При расследовании, конечно, выявили множество злоупотреблений и в личных целях, но по сравнению с общими суммами потерь это была мелочь. Например, члены правления легко получали кредиты в банке или закладывали акции по завышенной цене. Как-то в 1900 году, когда уже бушевал кризис, банк купил акции Донецкого металлургического общества по курсу 360 рублей за штуку на имя Алчевского и еще одного члена правления, Абрамова. К концу года их стоимость упала до 200 рублей, и документы переделали: якобы произошла ошибка – акции купили не Алчевский и Абрамов, а банк за свой счет, и, соответственно, убытки тоже понес банк.

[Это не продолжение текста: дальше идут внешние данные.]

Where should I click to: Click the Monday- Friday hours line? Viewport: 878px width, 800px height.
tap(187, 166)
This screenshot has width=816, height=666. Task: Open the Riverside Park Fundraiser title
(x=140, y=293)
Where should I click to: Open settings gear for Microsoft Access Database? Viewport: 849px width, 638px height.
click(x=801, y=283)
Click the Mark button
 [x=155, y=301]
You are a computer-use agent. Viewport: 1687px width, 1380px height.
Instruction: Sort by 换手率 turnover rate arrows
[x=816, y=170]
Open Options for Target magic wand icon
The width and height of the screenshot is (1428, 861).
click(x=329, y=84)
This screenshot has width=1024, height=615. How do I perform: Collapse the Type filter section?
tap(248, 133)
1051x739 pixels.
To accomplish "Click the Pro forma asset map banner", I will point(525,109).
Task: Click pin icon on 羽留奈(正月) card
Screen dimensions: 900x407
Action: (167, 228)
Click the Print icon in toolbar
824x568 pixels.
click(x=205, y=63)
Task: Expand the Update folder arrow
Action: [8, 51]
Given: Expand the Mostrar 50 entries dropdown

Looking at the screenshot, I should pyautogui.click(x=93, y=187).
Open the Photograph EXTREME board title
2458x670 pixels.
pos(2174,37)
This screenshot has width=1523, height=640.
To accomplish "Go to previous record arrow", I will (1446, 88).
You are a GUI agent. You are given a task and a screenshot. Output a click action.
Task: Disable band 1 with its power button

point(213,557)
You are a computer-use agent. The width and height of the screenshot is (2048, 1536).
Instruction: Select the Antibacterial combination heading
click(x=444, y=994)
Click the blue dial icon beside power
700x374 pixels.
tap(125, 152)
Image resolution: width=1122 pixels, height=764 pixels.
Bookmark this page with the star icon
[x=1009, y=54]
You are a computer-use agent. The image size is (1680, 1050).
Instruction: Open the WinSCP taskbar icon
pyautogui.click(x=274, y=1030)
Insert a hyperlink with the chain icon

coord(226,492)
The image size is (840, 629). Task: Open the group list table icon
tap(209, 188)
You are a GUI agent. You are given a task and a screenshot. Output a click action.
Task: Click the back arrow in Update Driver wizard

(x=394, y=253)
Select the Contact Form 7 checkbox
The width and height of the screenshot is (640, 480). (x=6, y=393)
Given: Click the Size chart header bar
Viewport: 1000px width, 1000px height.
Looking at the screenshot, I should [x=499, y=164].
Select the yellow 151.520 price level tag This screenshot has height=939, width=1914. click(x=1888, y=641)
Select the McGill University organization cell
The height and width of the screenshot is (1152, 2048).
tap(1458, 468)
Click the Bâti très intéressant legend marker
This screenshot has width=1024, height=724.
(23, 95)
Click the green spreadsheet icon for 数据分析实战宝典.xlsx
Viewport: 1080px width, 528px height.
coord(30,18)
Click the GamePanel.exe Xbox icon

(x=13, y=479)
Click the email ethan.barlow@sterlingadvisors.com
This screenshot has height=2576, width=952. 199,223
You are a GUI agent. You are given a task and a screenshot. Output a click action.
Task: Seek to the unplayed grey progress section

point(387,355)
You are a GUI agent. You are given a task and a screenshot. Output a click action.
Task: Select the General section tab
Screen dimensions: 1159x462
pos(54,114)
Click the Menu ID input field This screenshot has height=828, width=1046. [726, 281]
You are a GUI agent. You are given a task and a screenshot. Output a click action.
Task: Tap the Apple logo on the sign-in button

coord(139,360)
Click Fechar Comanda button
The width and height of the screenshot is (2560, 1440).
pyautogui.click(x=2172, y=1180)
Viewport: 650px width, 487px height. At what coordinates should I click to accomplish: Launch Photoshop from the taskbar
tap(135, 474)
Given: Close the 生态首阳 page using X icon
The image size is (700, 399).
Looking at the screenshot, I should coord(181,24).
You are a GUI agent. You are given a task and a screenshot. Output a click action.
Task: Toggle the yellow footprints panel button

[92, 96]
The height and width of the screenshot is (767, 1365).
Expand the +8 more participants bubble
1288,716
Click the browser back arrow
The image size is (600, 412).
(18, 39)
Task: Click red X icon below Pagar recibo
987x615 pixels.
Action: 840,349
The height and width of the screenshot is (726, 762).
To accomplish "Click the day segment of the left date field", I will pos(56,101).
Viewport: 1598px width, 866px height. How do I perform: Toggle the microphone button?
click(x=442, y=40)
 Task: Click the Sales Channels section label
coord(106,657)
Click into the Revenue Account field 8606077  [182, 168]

Безалаберность в ведении дел, конечно, не могла не провоцировать разных сотрудников банка на мелкие нарушения ради личной выгоды. Например, сотрудник банка Суханов, который заведовал работой с векселями, пользовался тем, что получал от клиентов наличные и, возвращая им векселя, деньги не клал в кассу, а относил домой. Как он объяснил следствию, в книгах банка вообще невозможно было разобрать, сколько денег на счетах на самом деле, а он «предвидел угрожающий банку конец и потому хотел доставить семье возможность хорошенько пожить».
Далее Суханов показал, что уже несколько лет занимался этими махинациями – и никогда не был замечен в воровстве. Еще бы кто это заметил при полностью фиктивной отчетности! По словам сотрудника, он однажды нуждался в средствах, принял деньги от клиента, но не положил в кассу, а расплатился с личными долгами, рассчитывая вернуть деньги попозже, и как-то незаметно за 15 лет присвоил около 60 тысяч рублей, то есть около 60 миллионов по сегодняшнему курсу, и – ничего. Более того, тот же Суханов показал, что для многих членов правления делались послабления: с них не брали проценты за просроченные векселя, бумаги принимали задним числом, а то и просто заменяли старые векселя на новые. Короче, даже удивительно, что при таком диком, феерическом, неимоверном беспорядке сотрудник не украл впятеро больше: этого бы тоже никто не заметил.
Сам же Алчевский, похоже, не воспринимал свои банки и предприятия как акционерные общества и отдельные организации. Для него все они были вроде собственных карманов: какая разница, где лежат деньги – в правом кармане под названием «Земельный банк», в левом под названием «Торговый банк» или вообще в заднем, то есть на личном счету.
На самом деле все эти махинации и нарушения уставов не понадобились бы, существуй в то время легальная возможность создавать трасты и холдинговые фирмы. Представим, что один и тот же холдинг владеет акциями разных заводов, банков и так далее. Акции самого холдинга котируются на бирже, их держатели владеют небольшими пакетами акций и заводов, и банков, и всего остального. Все легально, открыто, крайне доступно для инвестиций и кредитования… В США тогда так и было, а в России – нет. Хотя Алчевский и считал все предприятия своими, на деле они принадлежали не ему, а акционерам, причем разным. Конечно, Алчевский был самым крупным держателем акций. Но, переводя средства из одного банка в другой, он распоряжался деньгами, не принадлежавшими ему лично, – как бы забирал деньги у одной группы лиц и отдавал другой. Да, в каждой группе присутствовал он сам, но это дела не меняло: и формально, и фактически он воровал деньги у одних и отдавал другим, а потом – наоборот.
Пока экономика шла в рост, все было прекрасно. Деньги вкладывались в производство, приносили доход, займы погашались, все участники цепочки были в выигрыше, но…
В России из-за несовершенства финансовых институтов постоянно наблюдался недостаток живых денег, а производство при этом увеличивалось. Европу привлекали фантастические дивиденды, которые приносили российские предприятия, – 15–20 % годовых. Западные фирмы, в первую очередь бельгийские и французские, активно инвестировали в Россию, и наши промышленники привыкли к легким деньгам. Но в 1899 году в Европе начался кризис, западные банки уменьшили количество инвестиций и подняли проценты по кредитам, и по России это ударило больнее всего. Почти сразу же обанкротились крупнейшие финансово-промышленные группы – Мамонтова и фон Дервиза. Вслед за этим началась цепная реакция банкротств.
Стало сложно получать займы, и производители, в свою очередь, перестали поставлять свою продукцию в кредит оптовым покупателям. Всем не хватало свободных денег. Появились проблемы со сбытом: торговцы не имели достаточных средств для полной предоплаты товаров. Возник кризис перепроизводства: продукцию продавали даже ниже себестоимости, лишь бы сбыть. Фиктивные предприятия обанкротились первыми, но к 1901 году на грани разорения оказались даже самые солидные организации. Особенно сильно от кризиса пострадала тяжелая промышленность.